Critical Review of Wagele

Madeleine Cook and Tiffany Irizarry
Critical Review “Transcriptomic Evidence that Longevity of Acquired Plastids in the
Photosynthetic slugs Elysia timida & Plakobranchus ocelatur does not entail lateral
transfer of algal nuclear genes.”
Sacoglossan sea slugs are unique in that they sequester and maintain active
plastics that they acquire from the siphonaceous algae upon which they feed, further
making the animals photosynthetic. This study was investigating how these sea
slugs are able to retain their stolen plastids (kleptoplast) in such a
photosynthetically active state for weeks and months. It is widely thought that the
maintenance of these chloroplast involve some sort of gene transfer from the algal
food source to the slugs based upon previous investigations.

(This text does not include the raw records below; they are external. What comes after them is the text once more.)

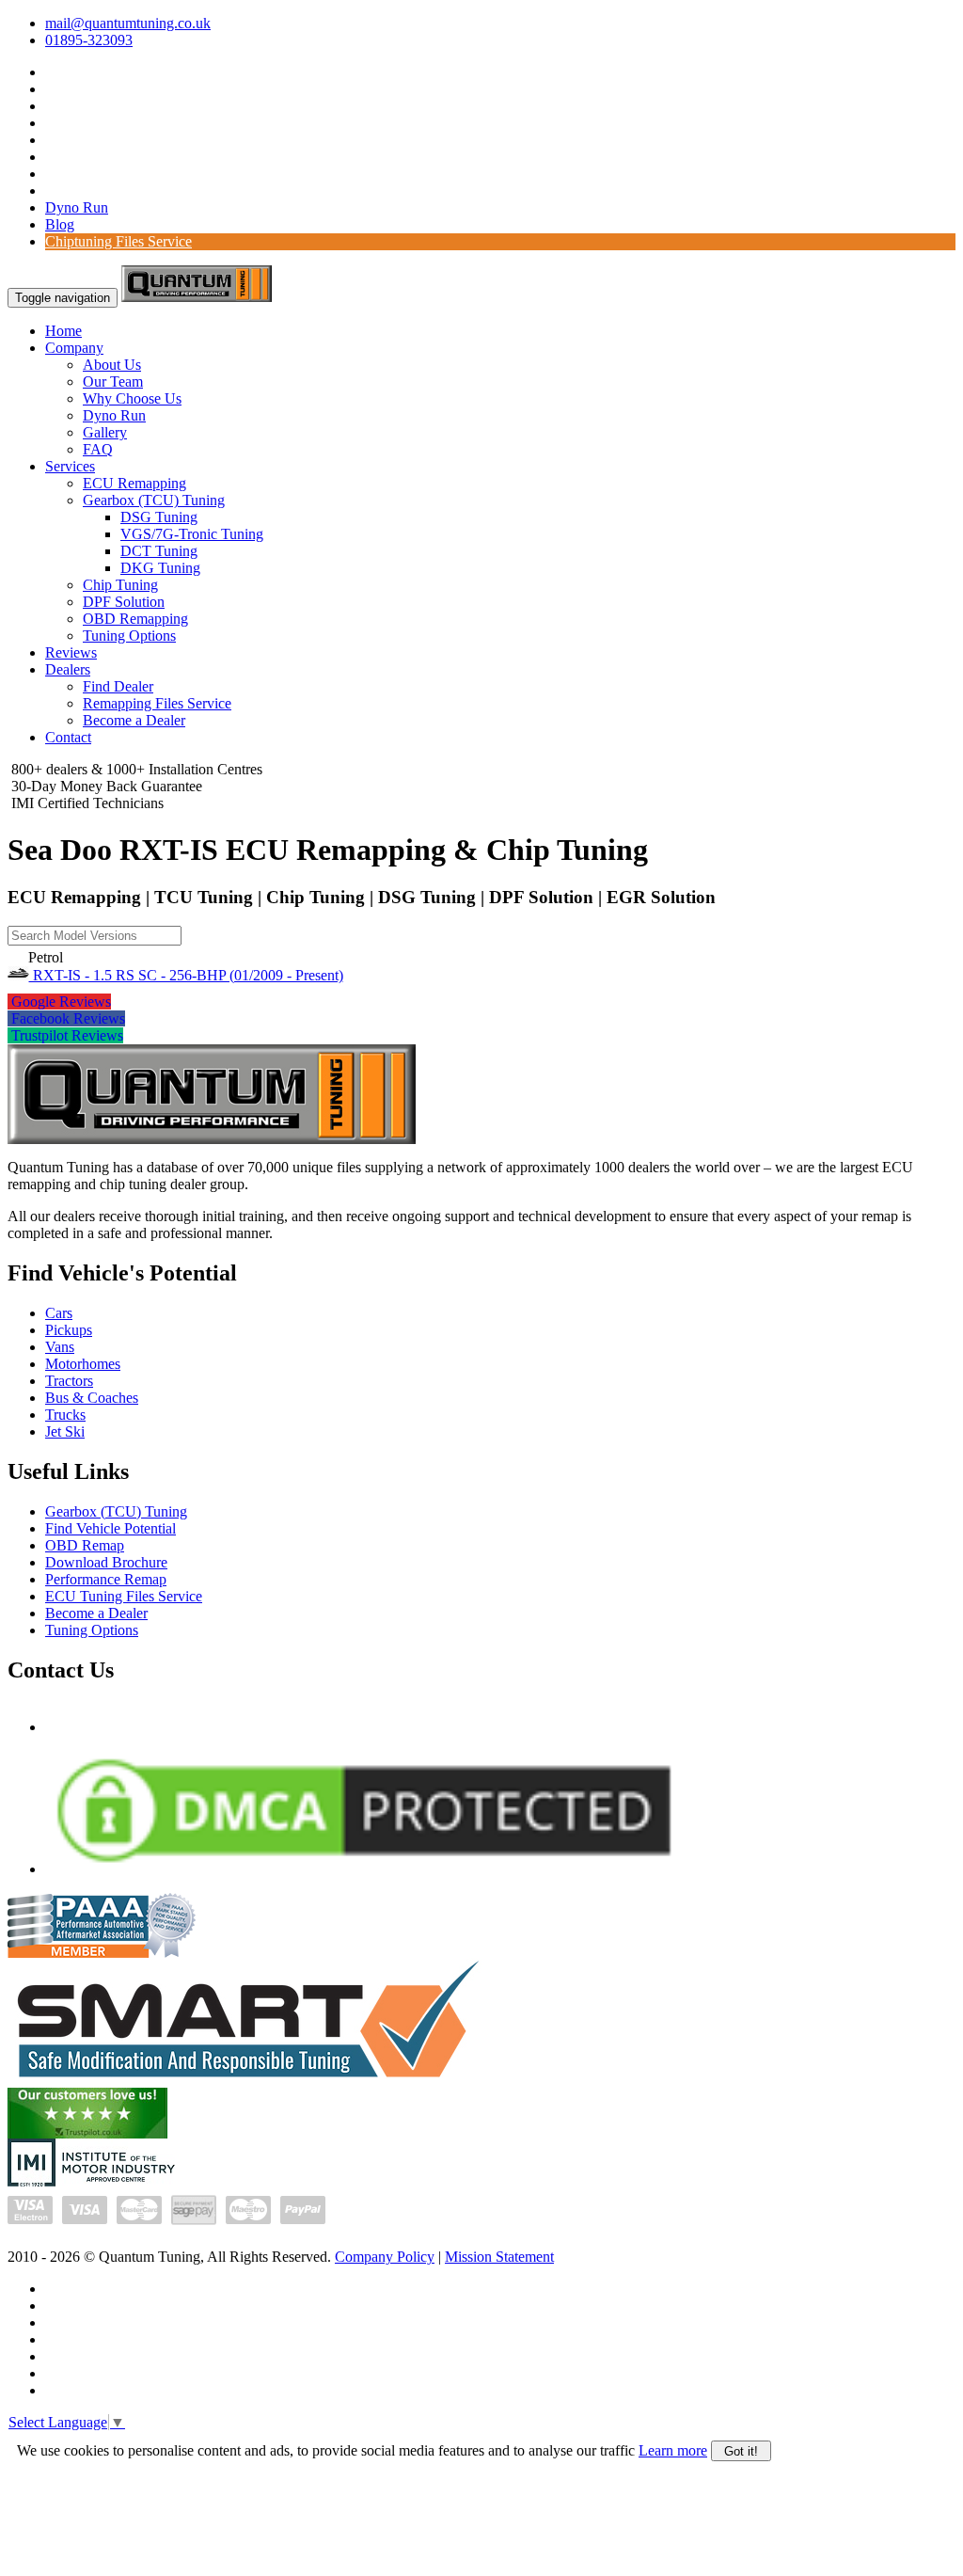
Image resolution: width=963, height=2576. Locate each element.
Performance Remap (105, 1579)
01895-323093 (89, 40)
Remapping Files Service (157, 703)
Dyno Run (76, 207)
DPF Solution (124, 602)
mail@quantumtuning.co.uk (128, 23)
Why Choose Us (132, 398)
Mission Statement (499, 2257)
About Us (112, 365)
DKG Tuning (160, 568)
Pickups (68, 1330)
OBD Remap (84, 1545)
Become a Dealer (134, 720)
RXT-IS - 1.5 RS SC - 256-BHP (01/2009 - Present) (186, 975)
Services (70, 466)
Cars (58, 1313)
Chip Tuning (120, 585)
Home (63, 331)
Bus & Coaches (91, 1398)
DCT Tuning (158, 551)
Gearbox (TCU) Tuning (154, 500)
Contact (68, 737)
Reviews (71, 652)
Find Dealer (118, 686)
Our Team (113, 382)
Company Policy (384, 2257)
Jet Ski (65, 1431)
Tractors (69, 1381)
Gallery (105, 432)
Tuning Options (129, 636)
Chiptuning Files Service (118, 241)
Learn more (673, 2450)
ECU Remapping (134, 483)
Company (74, 348)
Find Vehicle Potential (110, 1528)
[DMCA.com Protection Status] (364, 1869)
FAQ (98, 449)
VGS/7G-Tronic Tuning (191, 534)
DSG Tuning (158, 517)
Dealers (67, 669)
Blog (59, 224)
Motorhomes (82, 1364)
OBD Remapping (135, 619)
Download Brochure (106, 1562)
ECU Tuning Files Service (123, 1596)
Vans (59, 1347)
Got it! (741, 2451)
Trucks (65, 1415)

Furthermore this study
was essential in particular because it contradicted Rumpho’s results, which
indicated that an algal nuclear gene (psbO) was horizontally transferred to the sea
slug Elysia chlorotica and therefore was responsible for kleptoplast’s maintenance
within sea slugs.
This study used a deep-sequencing approach to focus on expressed genes
from the photosynthesizing, in order to identify expressed genes that might have
been acquired from algae. Their results revealed that two different species of
sacoglossan slugs (Elysia timida & Plakobranchus ocelatur) did not express any
genes acquired from algal nuclei in order to maintain their sequestered plastid’s
function. Thus leaving the molecular basis for plastid maintenance within the
cytosol of digestive gland cells in these photosynthetic metazoans unknown.